I love my mum! I don’t want to ‘lend’ money to my mum
There is nothing wrong with helping your parents financially. But protect the money in case:
- mum’s divorce from that toy boy in the nursing home
- your parents go bankrupt
- your dad suffers from drugs prescribed by his doctor
- your mum suffers a mental condition
- your parents stop loving you
- you run out of money yourself
- your parents leave everything in their Will to all their children equally – you end up giving money to your siblings
You can always forgive the debt, at a later time.
How to document a loan from a child to a parent
Never ‘give’ your parents money. Always ‘lend’ them money ‘payable on demand’. Get it back if something goes wrong.
With the Loan to Parent Agreement, you never rely on a verbal agreement. Build a Loan Agreement on our law firm website. We are Australia’s only law firm website, directly, providing legal documents online. It puts everything in writing with rules for the loan.
Any tax issues when a child lends money to mum and dad?
We do not provide tax or other advice on the Loan Agreement. We also do not know your individual circumstances. Speak with your accountant and financial planner.

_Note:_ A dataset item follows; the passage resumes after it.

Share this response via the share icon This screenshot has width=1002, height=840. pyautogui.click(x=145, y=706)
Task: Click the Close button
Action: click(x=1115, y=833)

Can I lend mum and dad for their superannuation?
You can lend money to your parents for any purpose. But speak with your accountant and financial planner regarding the wonderful tax haven called Superannuation and whether your parents should or can contribute.
Also, unless your parents have a Superannuation Testamentary Trust in their Wills, super at death going to adult children suffers up to 32% tax.
When a child lends money to a parent:
1. talk with all your parents and your siblings together about the loans
2. never gift parents money – only loan them money (this protects both you and them)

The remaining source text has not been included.